Is there an ExtraTreesClassifier-like classifier that has decision boundary function like SVM?
The SVM boundary arises directly from how SVMs are defined. It's not something that can be "tacked on" to an arbitrary classifier because non-SVM classifiers are not defined in the same way. There are alternative ways for decision trees to make predictions, but I don't think these alternative tree-based methods will result in more informative predictions.
Tree-based models work by partitioning the space and then assigning scores to those partitions. When the contents of the partitions are pure, the scores are binary. This seems to be the case with your data; for whatever reason, the terminal nodes of all trees all contain the same class. The model is telling you that it's very certain about the partitioning.
Gradient-boosted trees assign weights to each terminal partition, and then sum up these weights across all trees and use a sigmoid function to return probabilities. This method is more ornate than just predicting according to the proportion of the class in the terminal node. However, I believe that because your terminal nodes are all pure, what will happen is that the gradient-boosted tree will just assign very large weights (in the case of positive instances) or very small weights (in the case of negative instances) to each leaf. As a result, these predicted probabilities will tend to be very close to 0 or 1, but I wouldn't expect them to be much more informative than the binary predictions you have now because these predictions result from weights assigned to pure nodes.
ExtraTreesClassifier is working as intended.
This seems to be a quirk of your data, not a property of sklearn's software.
We can verify this by using this toy model. Many of these predictions are between 0 and 1, so we can conclude that ExtraTreesClassifier does give continuous-valued predictions. The fact that continuous-valued predictions dont't occur in your data must be a quirk of how your data work. For whatever reason, the ExtraTreesClassifier applied to your data gives predictions that are 0 or 1.
from sklearn.datasets import load_iris
from sklearn.ensemble import ExtraTreesClassifier
from sklearn.model_selection import train_test_split
if __name__ == "__main__":
X, y = load_iris(True)
X_train, X_test, y_train, y_test = train_test_split(X, y)
xtc = ExtraTreesClassifier(n_estimators=129)
xtc.fit(X=X_train, y=y_train)
y_test_hat = xtc.predict_proba(X_test)
print(y_test_hat)
This prints
[[0. 0.94573643 0.05426357]
[0.98449612 0.01550388 0. ]
[0. 0.00775194 0.99224806]
[0. 0.9379845 0.0620155 ]
[0. 0.85271318 0.14728682]
[1. 0. 0. ]
[0. 1. 0. ]
...]
Comparing models on the basis of continuous proper scoring rules is more powerful.
In your question, you compare two models on the basis of $F_1$ score. This is a discontinuous scoring rule because it discretizes the prediction information (probabilities, distances) when it calculates precision and recall. We have a number of posts about this, such as Why is AUC higher for a classifier that is less accurate than for one that is more accurate?
So let's compare these two toy models on the basis of $F_1$ and log-loss. One model is an ExtraTreesClassifier with unlimited depth, and the other is an ExtraTreesClassifier with depth 3.
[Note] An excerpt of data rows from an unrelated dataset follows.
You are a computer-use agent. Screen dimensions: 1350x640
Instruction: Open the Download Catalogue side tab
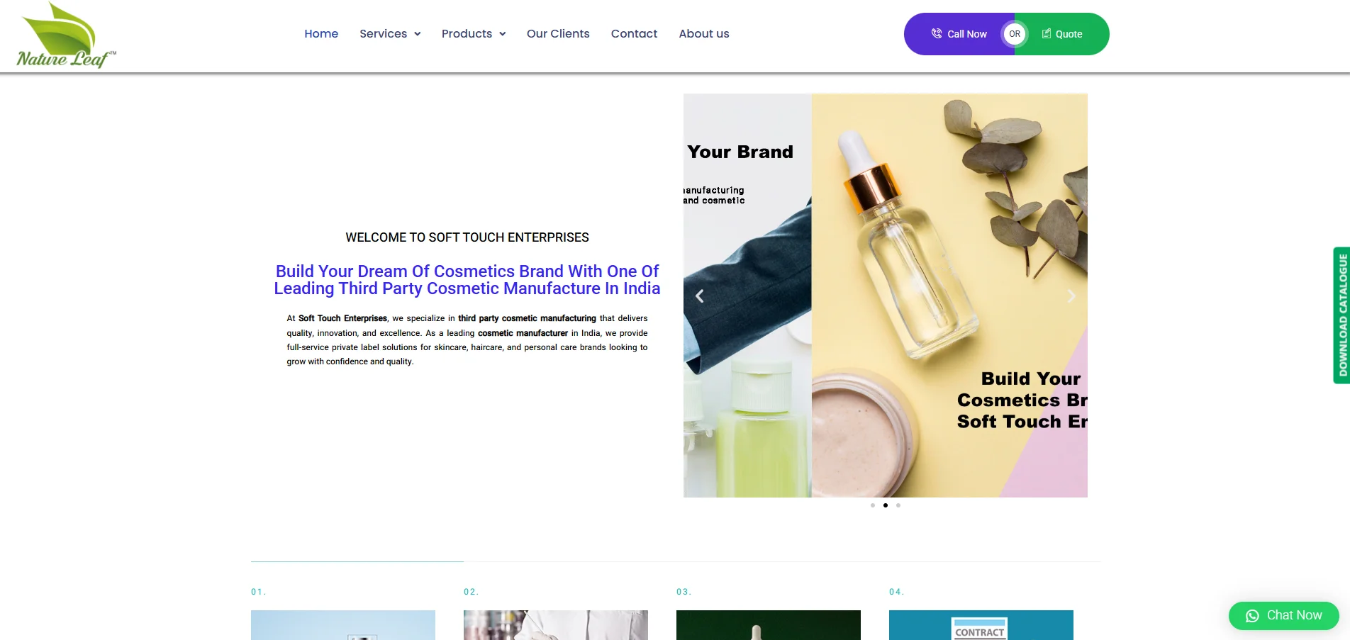click(1341, 316)
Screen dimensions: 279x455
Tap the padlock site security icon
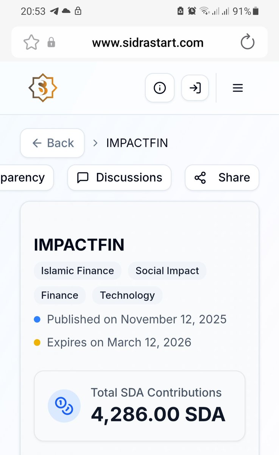click(x=51, y=42)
When we limit depth to 3, the out-of-sample predictions are worse in the sense that more probability is allocated to the incorrect classes.
[[0.07983777 0.56589267 0.35426955]
[0.83532454 0.12041077 0.04426469]
[0.00446764 0.18980284 0.80572952]
...]
Comparing these models, we find that their $F_1$ scores are tied, while there is a dramatic difference in the log-loss.
$$
\begin{array}{l|r|r}
\text{Model} & F_1 & \text{Log-loss} \\\hline
\text{Depth Unlimited} & 1.0 & 0.041 \\\hline
\text{Depth 3} & 1.0 & 0.222
\end{array}
$$
The reason that $F_1$ and log-loss disagree should be obvious: discarding the information about confidence means that the differences between the two models are suppressed. For log-loss, this is the case. When the model is confident and correct, the model's log-loss is lower. Contrariwise, when the model is confident but incorrect, the model's log-loss is higher.
But for $F_1$ score, the scoring is entirely binary. Either the sample is correctly classified, or it's not, and the precision and recall are computed as summaries of these binary decisions.
Indeed, there's a symmetry between your underlying problem -- your predictions are not differentiated -- and the mechanics of using a continuous proper-scoring rules. You want a continuous predictor, which is just another way of saying that you want the predicted probabilities to be informative. Continuous proper scoring rules reward models with informative probabilities.
Are binary predictions really a problem?
It's worth considering whether the binary predictions are a real problem. When you compare the out-of-sample predictions to their true labels, does the model do a good job? Does this model solve the problem that you have? If so, it might be sufficient to pick a number between 0 and 1 as your threshold and call it a day. Unfortunately, you won't have much information about the risks involved in choosing a poor threshold. All you can say for sure is that choosing a larger threshold decreases the true positive rate and decreases the false positive rate, while choosing a smaller threshold increases them both.